EXERCISE TASK 1:
In the Clojure chat excerpt below, update everything from "Clojure and ClojureScript" down to "by the latter.)" by replacing "unit test" with "benchmark", and give that stretch back.

EXCERPTED PASSAGE:
____
Clojure and ClojureScript will probably never see the meteoric adoption that e.g. Go went through, but it’s a stable language that is excellent at being productive

ben14:07:52

How does one set the random seed in clojure? I found this, but it seems odd that there’s no way to do it in base (terminology?) clojure https://github.com/trystan/random-seed

ben14:07:03

I’m aiming to unit test a function that produces weighted random output. If there’s a better alternative that setting the seed, I am all ears

kennytilton14:07:43

@tsulej Curious. Can an if chain show why (and) returns true or (or) returns <yikes> nil? (just checked myself in the repl and got surprised by the latter.)

genmeblog14:07:41

@hiskennyness in my opinion yes. After macroexpand you can see precisely what is returned and when.

genmeblog14:07:47

@dpsutton the question was why or or and behave like they behave (ie. or returns nil instead of false) and how to figure it out.

genmeblog14:07:53

I proposed to look at expanded version of both to see how it's constructed (if chains)

Alex Miller (Clojure team)14:07:31

and and or can return potentially any value, not just true/false. If you want that, wrap in boolean

dpsutton14:07:54

and even more fun is thinking about the values of (and) and (or)

kennytilton15:07:46

I was asking what goes inside (if ) to convey (and) returning true.

kennytilton15:07:14

I cannot think of anything for the conditional. I understand (and) => true as “and returns true if none of its arguments are false”…except no, it returns the last argument. But there is no last argument in (and), so now we have to write a short speech: “and returns its last argument if no other arguments are falsey, but returns true if there are no arguments”. Boy that sounds like a hack.

Alex Miller (Clojure team)15:07:00

It returns true if all values are logically true

kennytilton15:07:25

Now with (or) we have “or returns the first truthy value”. Hellasweet. 🙂

kennytilton15:07:05

I thought (and 1 2 3) returned 3

sundarj15:07:09

(and) is vacuously true

kennytilton15:07:37

Of course “returns first truthy” explains why (or) returns nil

kennytilton15:07:53

Sure, but it could also be vacuously false or 42, so we are still trying to explain why true was chosen. Should it be an error?
____
DATA SUPPLIED:

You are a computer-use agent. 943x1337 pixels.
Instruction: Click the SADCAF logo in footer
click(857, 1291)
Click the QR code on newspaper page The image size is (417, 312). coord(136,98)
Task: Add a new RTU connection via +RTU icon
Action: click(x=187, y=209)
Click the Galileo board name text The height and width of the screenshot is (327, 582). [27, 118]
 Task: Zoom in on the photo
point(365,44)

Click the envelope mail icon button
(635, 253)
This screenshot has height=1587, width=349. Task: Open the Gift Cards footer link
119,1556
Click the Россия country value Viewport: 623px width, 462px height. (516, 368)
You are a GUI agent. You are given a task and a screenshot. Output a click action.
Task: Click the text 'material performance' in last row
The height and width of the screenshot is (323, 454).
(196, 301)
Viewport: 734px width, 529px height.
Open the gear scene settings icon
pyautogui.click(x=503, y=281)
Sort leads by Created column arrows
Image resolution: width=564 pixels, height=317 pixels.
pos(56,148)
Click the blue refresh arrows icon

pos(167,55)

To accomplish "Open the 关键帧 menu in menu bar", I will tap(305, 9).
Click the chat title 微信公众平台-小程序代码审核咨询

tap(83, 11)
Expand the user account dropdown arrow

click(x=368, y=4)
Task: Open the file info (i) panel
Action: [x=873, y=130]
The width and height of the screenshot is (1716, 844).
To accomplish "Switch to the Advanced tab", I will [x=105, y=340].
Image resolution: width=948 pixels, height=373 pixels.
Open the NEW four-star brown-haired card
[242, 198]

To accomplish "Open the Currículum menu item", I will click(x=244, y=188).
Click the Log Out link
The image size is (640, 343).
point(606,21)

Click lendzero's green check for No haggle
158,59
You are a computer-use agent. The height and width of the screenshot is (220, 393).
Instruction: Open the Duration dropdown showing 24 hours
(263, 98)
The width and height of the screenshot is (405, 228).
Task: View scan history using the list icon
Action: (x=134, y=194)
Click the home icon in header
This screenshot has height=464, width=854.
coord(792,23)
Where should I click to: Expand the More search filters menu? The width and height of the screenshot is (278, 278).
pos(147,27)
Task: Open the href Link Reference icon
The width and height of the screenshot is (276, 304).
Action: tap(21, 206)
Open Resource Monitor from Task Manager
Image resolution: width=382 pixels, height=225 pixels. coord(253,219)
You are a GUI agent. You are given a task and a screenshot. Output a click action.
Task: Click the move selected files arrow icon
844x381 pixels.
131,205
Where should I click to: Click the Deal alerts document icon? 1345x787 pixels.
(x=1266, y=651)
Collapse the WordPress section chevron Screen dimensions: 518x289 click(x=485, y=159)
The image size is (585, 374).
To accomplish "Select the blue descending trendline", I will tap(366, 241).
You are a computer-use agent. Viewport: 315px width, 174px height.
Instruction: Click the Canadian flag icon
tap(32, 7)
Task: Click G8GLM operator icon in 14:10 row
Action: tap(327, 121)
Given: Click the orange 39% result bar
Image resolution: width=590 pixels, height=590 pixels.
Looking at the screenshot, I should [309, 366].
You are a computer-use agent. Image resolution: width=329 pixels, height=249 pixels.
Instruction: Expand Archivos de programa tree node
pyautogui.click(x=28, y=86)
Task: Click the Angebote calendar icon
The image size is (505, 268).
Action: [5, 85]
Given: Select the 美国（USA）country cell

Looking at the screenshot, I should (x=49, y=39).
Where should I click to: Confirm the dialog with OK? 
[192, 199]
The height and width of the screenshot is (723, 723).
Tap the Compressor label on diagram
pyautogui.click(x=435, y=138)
____
EXERCISE TASK 2:
Write out everything in the records above from the line containing "Open Resource Monitor from Task Manager" down to the line containing "Collapse the WordPress", keeping each line unchanged.

ANSWER 1:
Clojure and ClojureScript will probably never see the meteoric adoption that e.g. Go went through, but it’s a stable language that is excellent at being productive

ben14:07:52

How does one set the random seed in clojure? I found this, but it seems odd that there’s no way to do it in base (terminology?) clojure https://github.com/trystan/random-seed

ben14:07:03

I’m aiming to benchmark a function that produces weighted random output. If there’s a better alternative that setting the seed, I am all ears

kennytilton14:07:43

@tsulej Curious. Can an if chain show why (and) returns true or (or) returns <yikes> nil? (just checked myself in the repl and got surprised by the latter.)

ANSWER 2:
Open Resource Monitor from Task Manager
Image resolution: width=382 pixels, height=225 pixels. coord(253,219)
You are a GUI agent. You are given a task and a screenshot. Output a click action.
Task: Click the move selected files arrow icon
844x381 pixels.
131,205
Where should I click to: Click the Deal alerts document icon? 1345x787 pixels.
(x=1266, y=651)
Collapse the WordPress section chevron Screen dimensions: 518x289 click(x=485, y=159)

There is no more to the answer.